— Exercise brief —
Look for the string "resolution" in the listing below and copy every line in which it appears.

>>>

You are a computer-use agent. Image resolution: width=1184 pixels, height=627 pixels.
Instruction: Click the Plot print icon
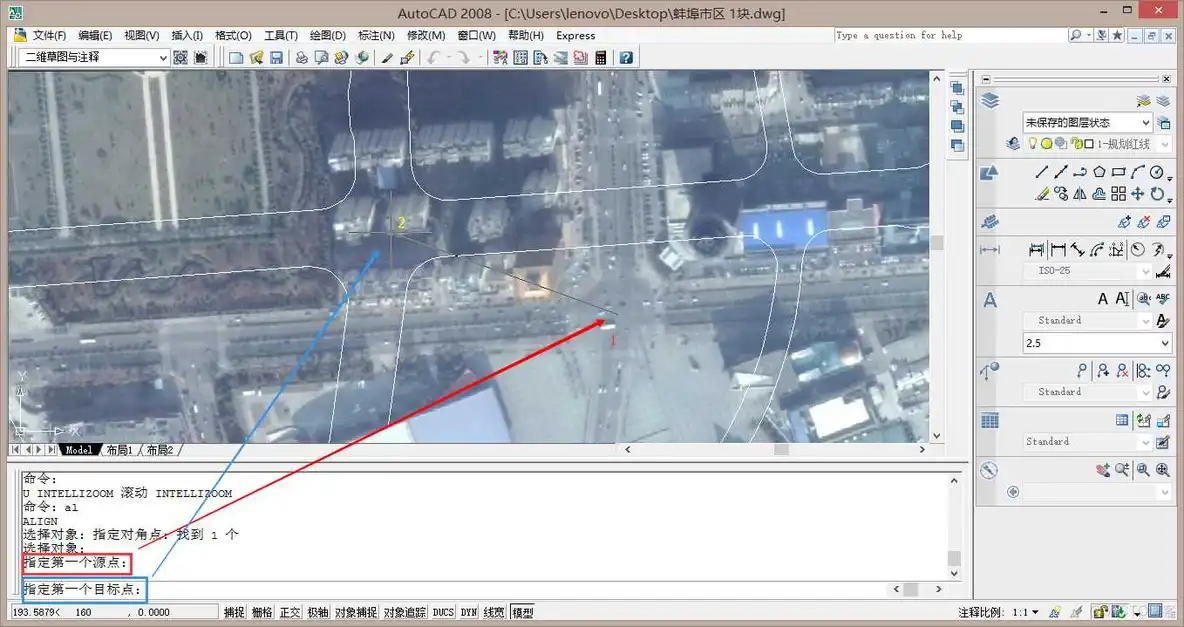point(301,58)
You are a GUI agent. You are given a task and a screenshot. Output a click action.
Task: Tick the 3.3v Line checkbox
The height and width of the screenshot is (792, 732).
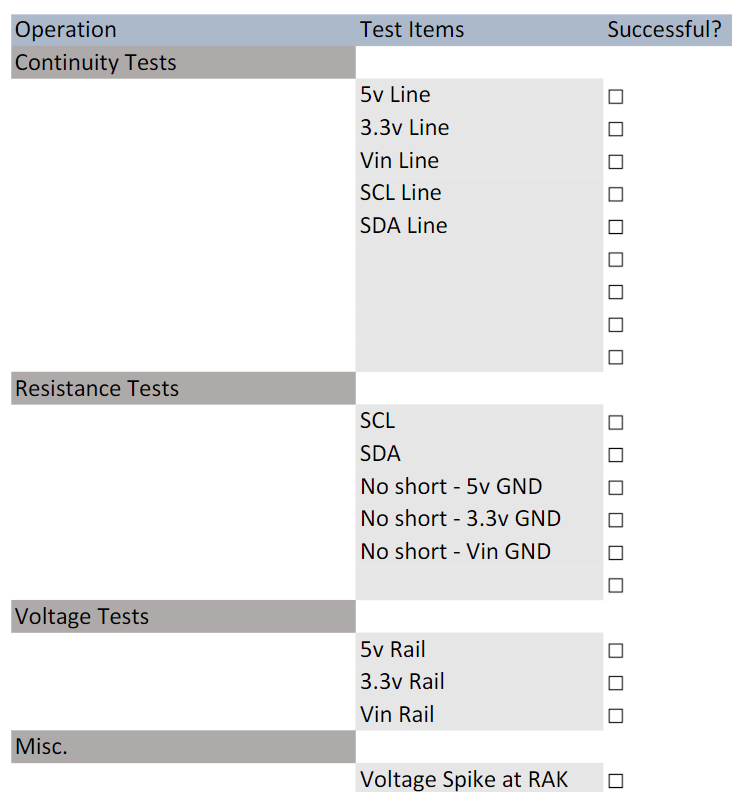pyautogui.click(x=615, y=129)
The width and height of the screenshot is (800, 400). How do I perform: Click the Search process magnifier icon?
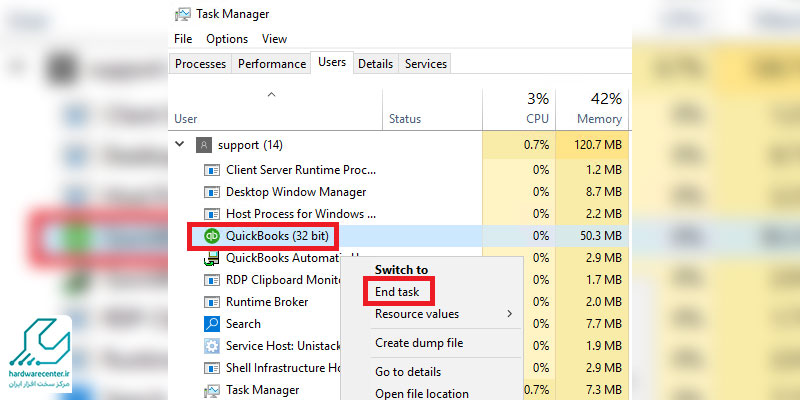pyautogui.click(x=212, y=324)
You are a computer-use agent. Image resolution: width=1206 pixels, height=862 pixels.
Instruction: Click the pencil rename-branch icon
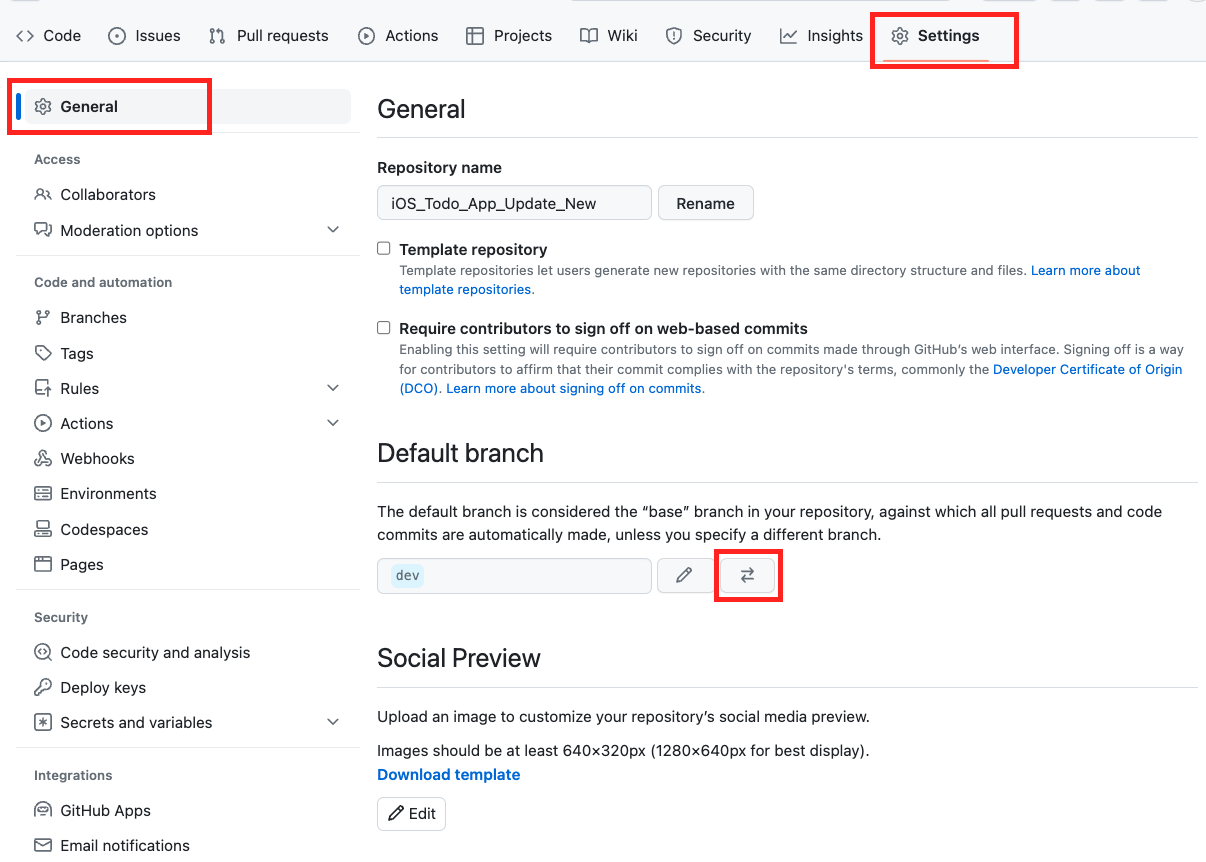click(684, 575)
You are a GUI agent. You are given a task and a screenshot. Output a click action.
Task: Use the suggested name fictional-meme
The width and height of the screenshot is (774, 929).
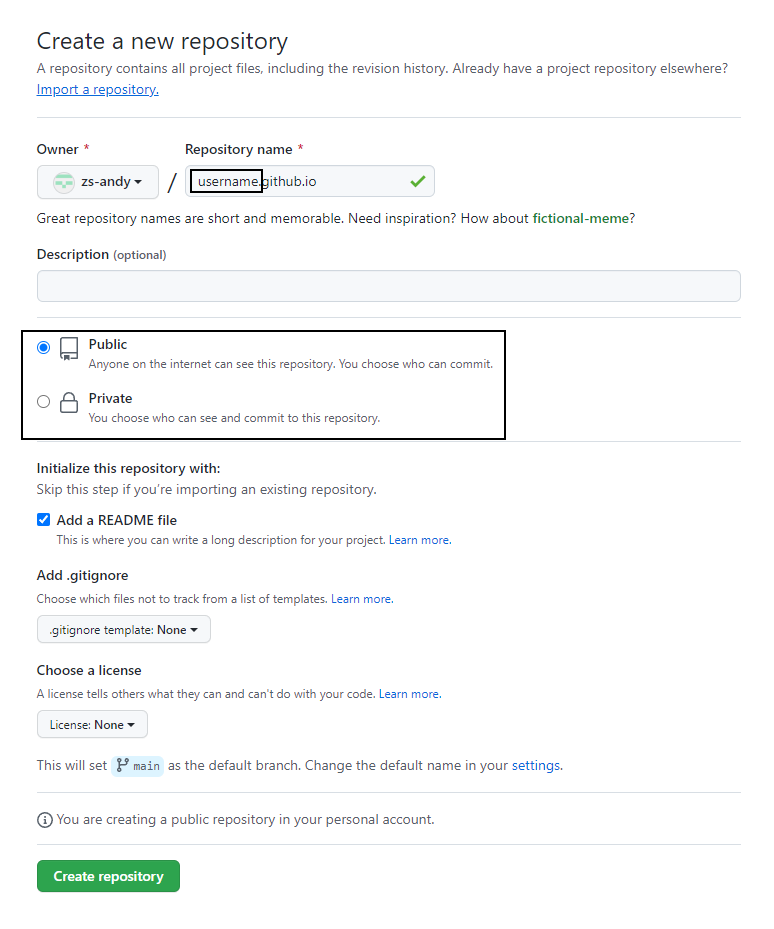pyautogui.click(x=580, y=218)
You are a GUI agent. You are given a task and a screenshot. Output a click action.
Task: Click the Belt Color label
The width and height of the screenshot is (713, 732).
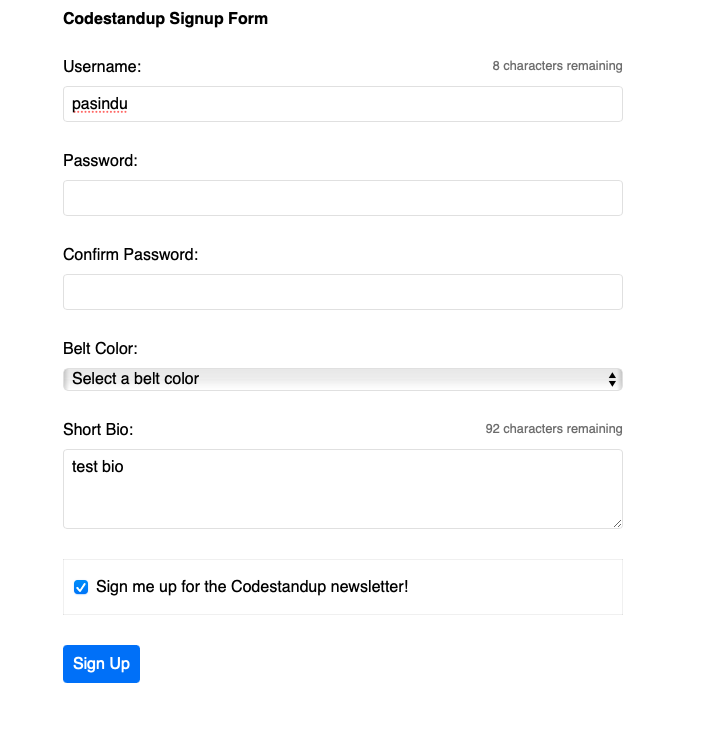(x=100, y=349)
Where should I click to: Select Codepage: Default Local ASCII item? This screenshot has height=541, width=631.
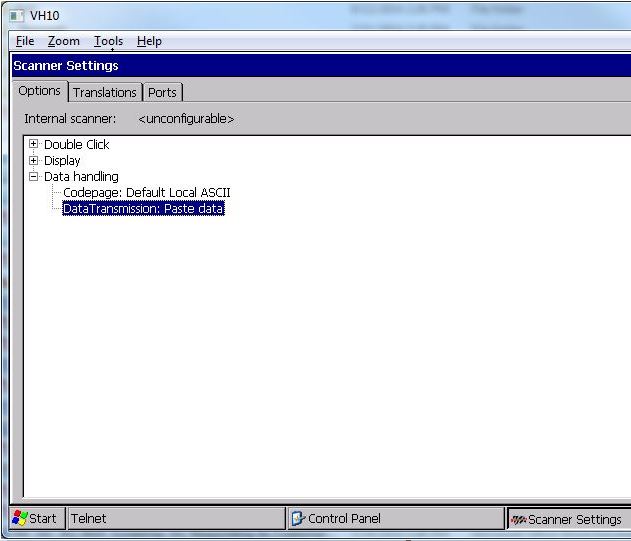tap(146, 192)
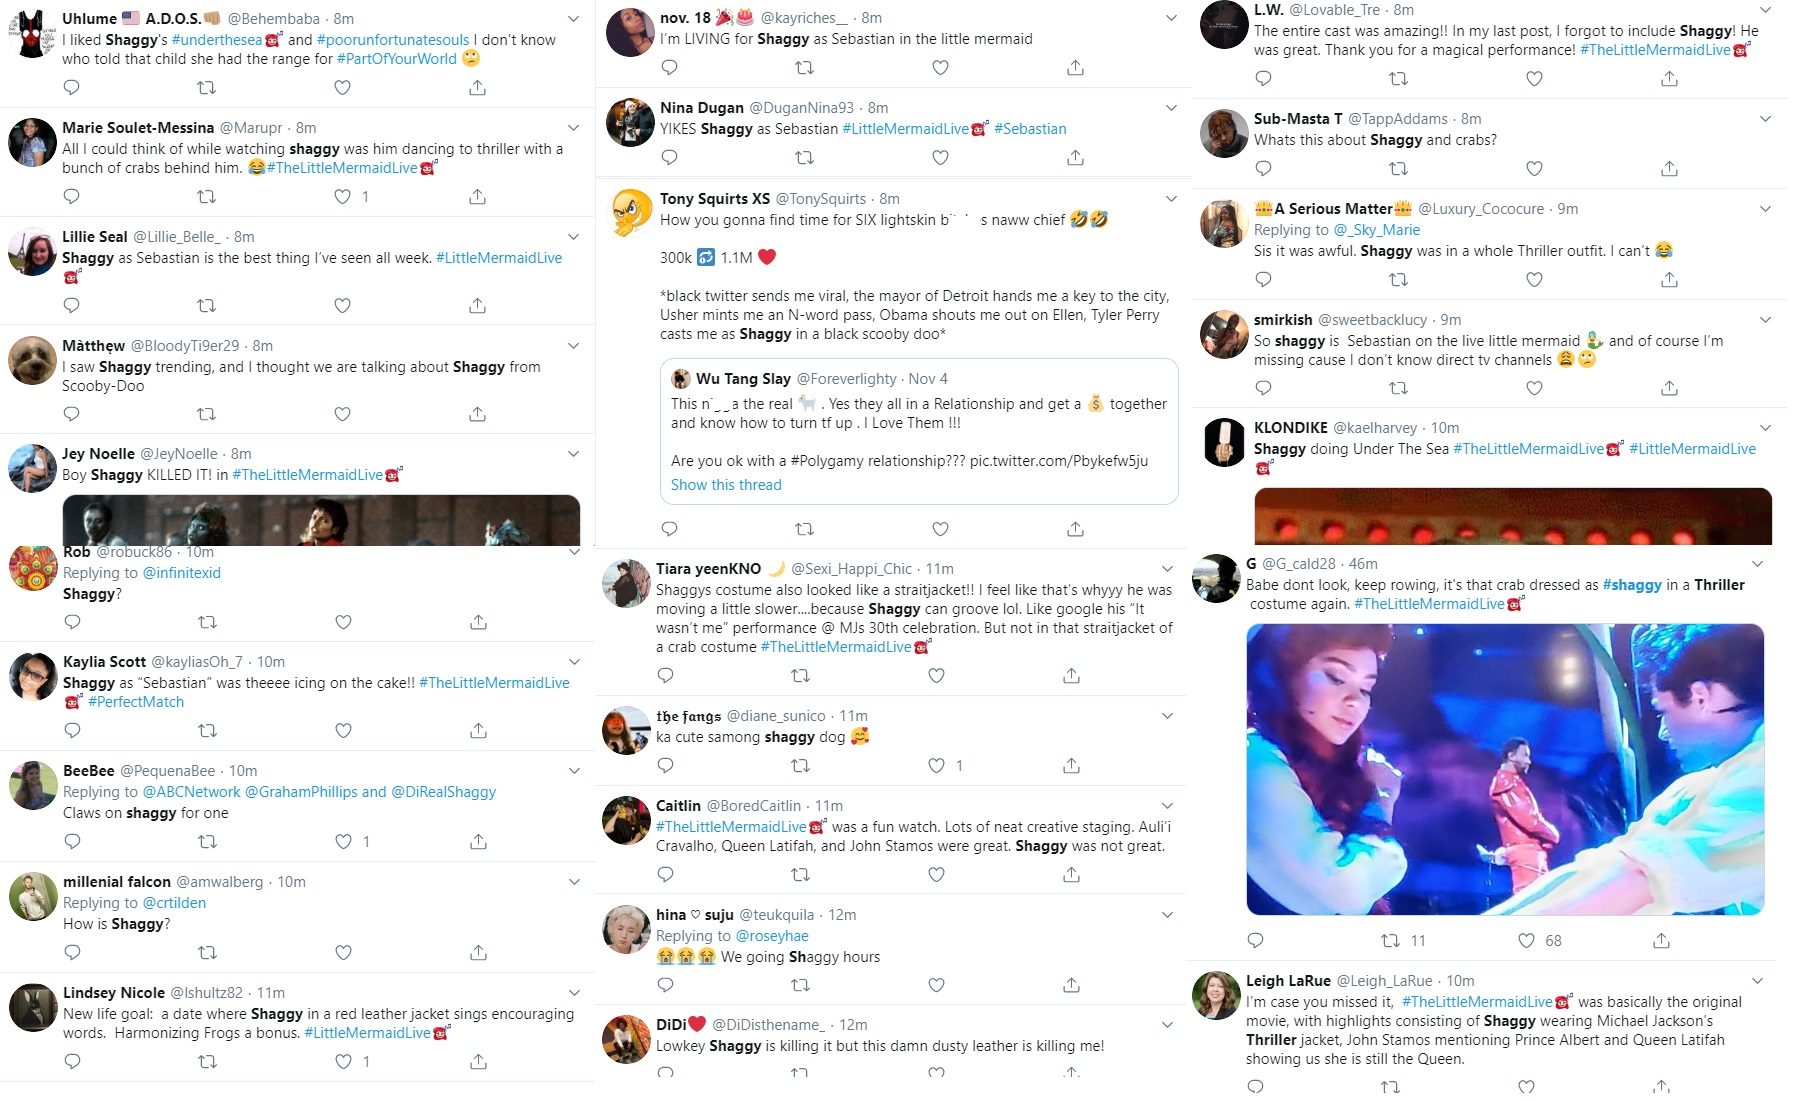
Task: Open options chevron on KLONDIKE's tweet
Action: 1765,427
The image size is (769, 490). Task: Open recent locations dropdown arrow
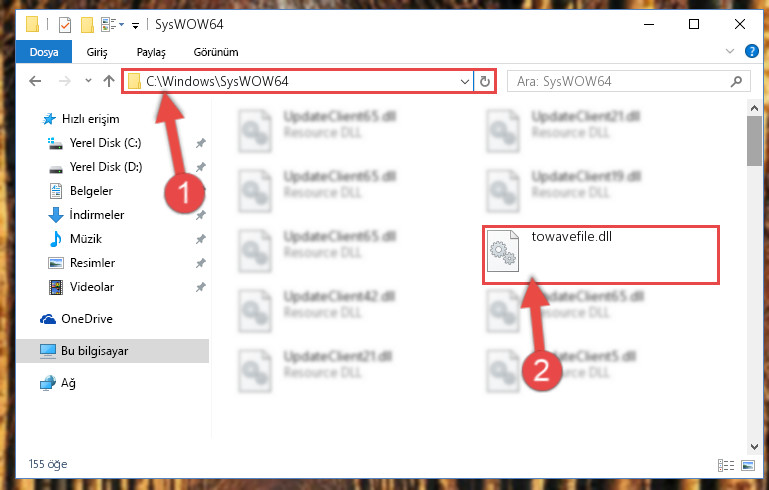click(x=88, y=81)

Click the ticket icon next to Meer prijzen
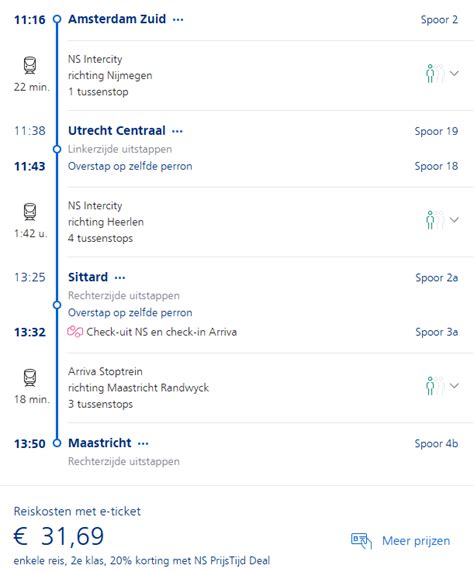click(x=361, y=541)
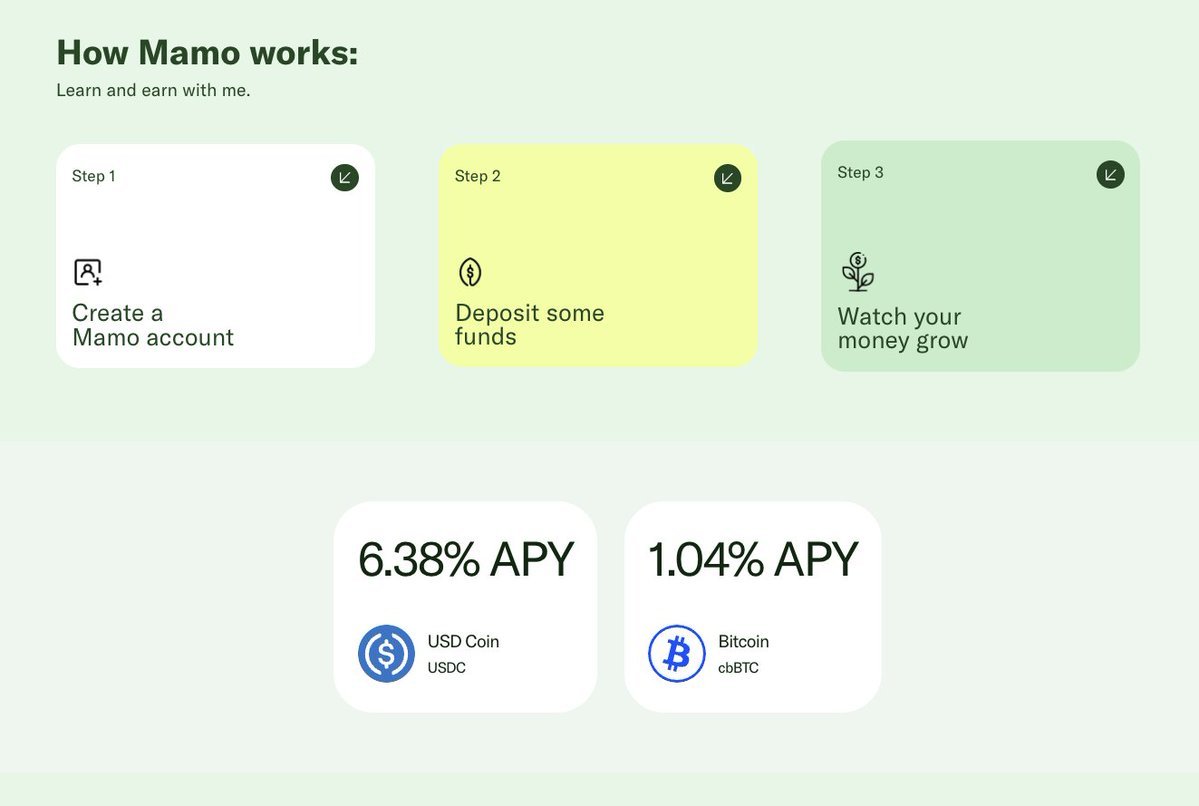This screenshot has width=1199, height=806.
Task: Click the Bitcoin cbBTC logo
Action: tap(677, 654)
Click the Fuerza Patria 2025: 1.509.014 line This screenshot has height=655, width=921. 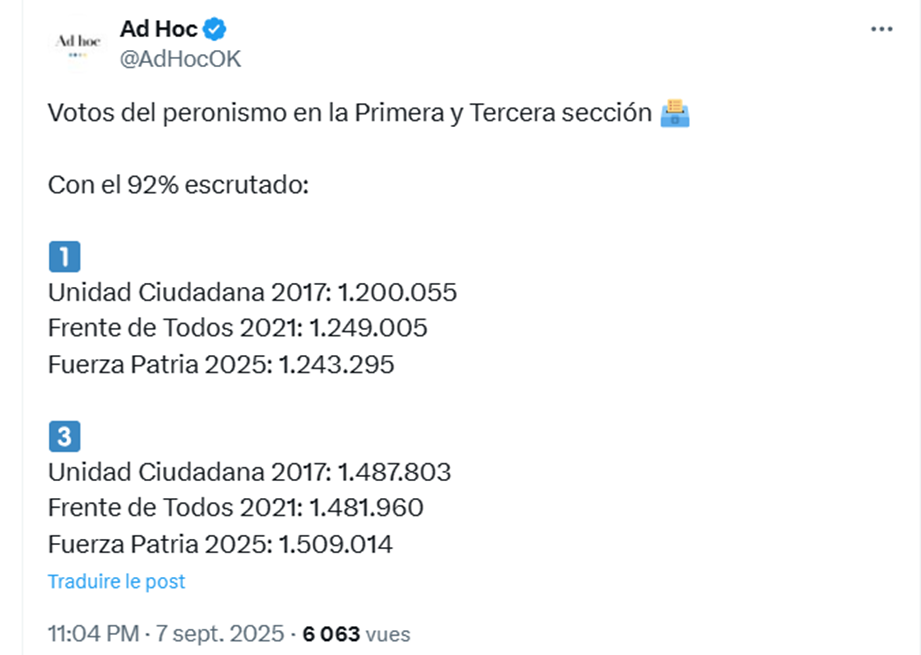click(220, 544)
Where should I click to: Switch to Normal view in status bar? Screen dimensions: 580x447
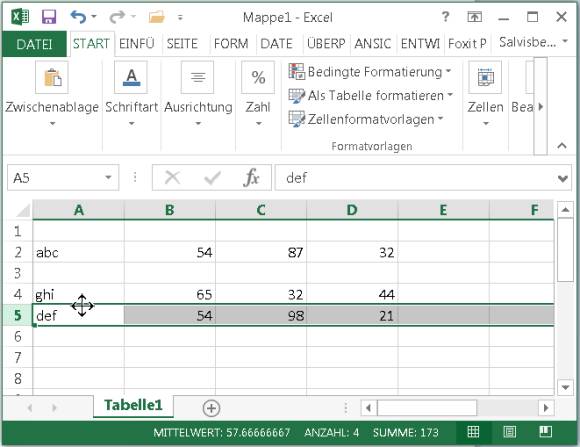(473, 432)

<<<

— The completed task —
You are a computer-use agent. Image resolution: width=1184 pixels, height=627 pixels.
You are a computer-use agent. Image resolution: width=1206 pixels, height=862 pixels.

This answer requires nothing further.